> [Entries supplied]

--- Start ---

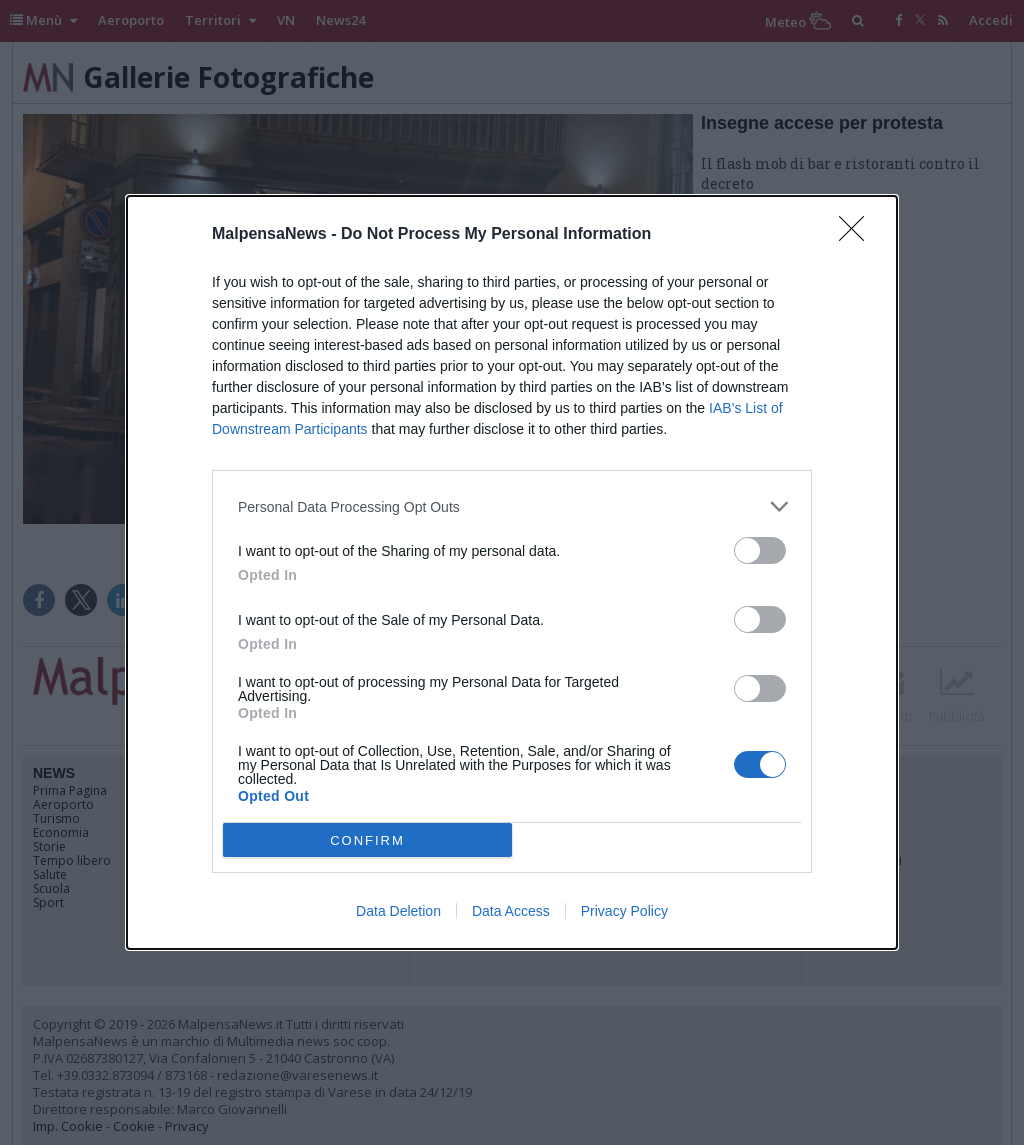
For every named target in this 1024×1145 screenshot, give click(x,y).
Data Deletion (398, 911)
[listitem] (512, 506)
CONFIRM (367, 840)
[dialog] (512, 572)
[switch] (760, 550)
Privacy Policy (624, 911)
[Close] (858, 235)
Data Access (511, 911)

--- End ---

> [Exercise task] Rewrite every line of the records above as a JSON list of strings, one string per line, leaving out blank lines and the pictures.

> [The solution]
[
  "For every named target in this 1024×1145 screenshot, give click(x,y).",
  "Data Deletion (398, 911)",
  "[listitem] (512, 506)",
  "CONFIRM (367, 840)",
  "[dialog] (512, 572)",
  "[switch] (760, 550)",
  "Privacy Policy (624, 911)",
  "[Close] (858, 235)",
  "Data Access (511, 911)"
]